Studio album by Fredo
- Released: February 1, 2019
- Label: RCA; Since '93; Sony Music UK;

Fredo chronology
| Tables Turn (2018) | Third Avenue (2019) | Money Can't Buy Happiness (2021) |

Singles from Third Avenue
- "BMT" Released: November 8, 2018; "Survival of the Fittest" Released: January 14, 2019; "All I Ever Wanted" Released: January 30, 2019;

= Third Avenue (album) =

Third Avenue is the debut studio album by British rapper Fredo.
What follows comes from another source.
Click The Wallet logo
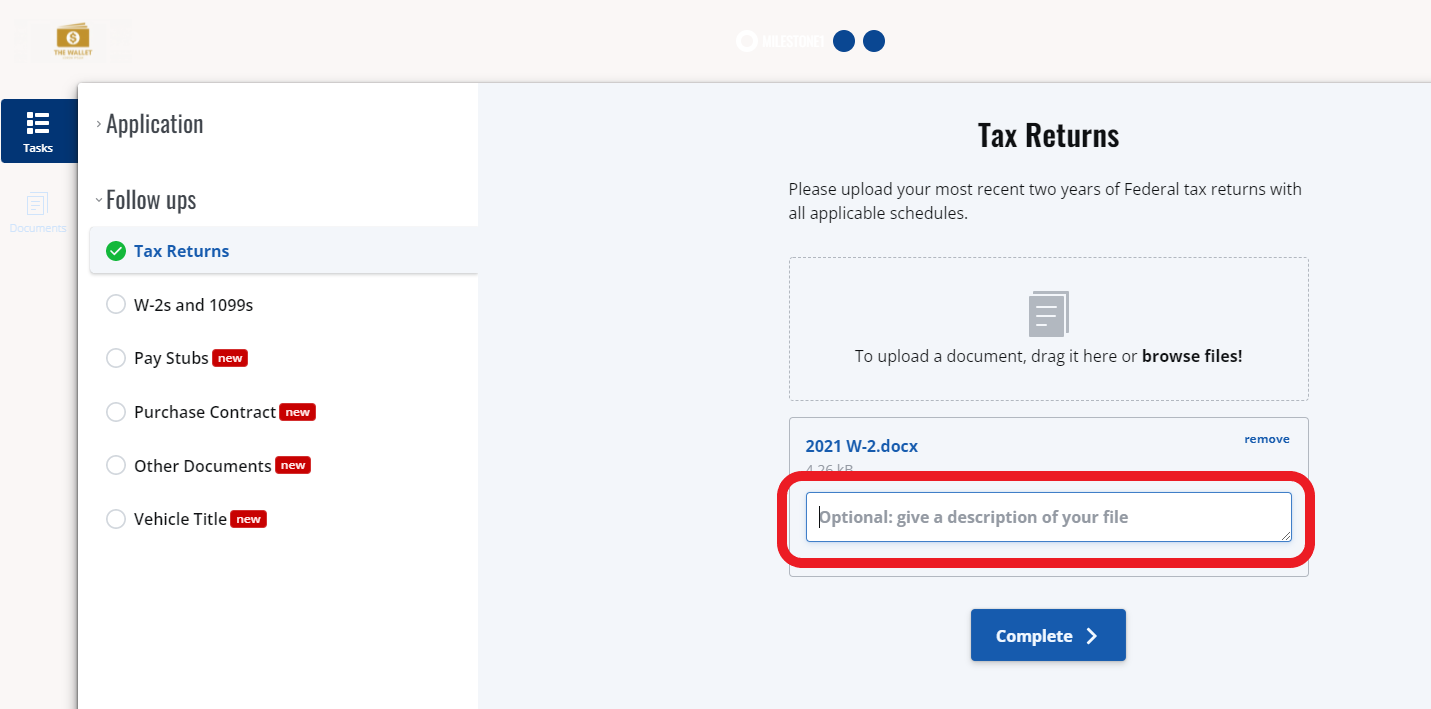Screen dimensions: 1431x709 [73, 41]
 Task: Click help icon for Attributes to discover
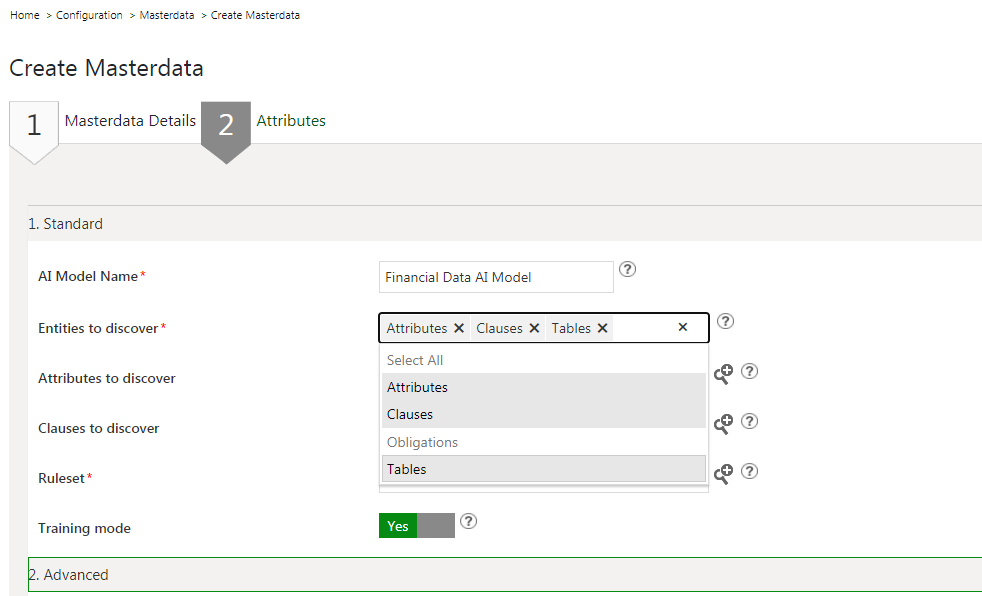(749, 371)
It was released on 1 February 2019 through RCA Records.

Professional ratings
Aggregate scores
| Source | Rating |
| Metacritic | 68/100 |
Review scores
| Source | Rating |
| Clash | 6/10 |
| The Guardian |  |

==Track listing==

| No. | Title | Length |
|---|---|---|
| 1. | "Survival of the Fittest" | 2:15 |
| 2. | "Morning" | 2:52 |
| 3. | "Mmhm" | 4:00 |
| 4. | "Money Maker" | 2:56 |
| 5. | "Pray for You" | 2:23 |
| 6. | "BMT" | 2:51 |
| 7. | "Property Picking" | 3:13 |
| 8. | "All I Ever Wanted" (featuring Dave) | 4:28 |
| 9. | "It's Like" | 2:47 |
| 10. | "Doing the Most" (featuring Lil Dotz) | 3:04 |
| 11. | "They Don't" | 2:58 |
| 12. | "Love You for That" | 3:30 |
| 13. | "Third Avenue" | 3:24 |

==Charts==

| Chart | Peak position |
|---|---|
| Dutch Albums (Album Top 100) | 59 |
| Irish Albums (OCC) | 28 |
| Scottish Albums (OCC) | 68 |
| UK Albums (OCC) | 5 |
| UK R&B Albums (OCC) | 1 |

==Certifications==

| Region | Certification | Certified units/sales |
| United Kingdom (BPI) | Silver | 60,000^{‡} |
^{‡} Sales+streaming figures based on certification alone.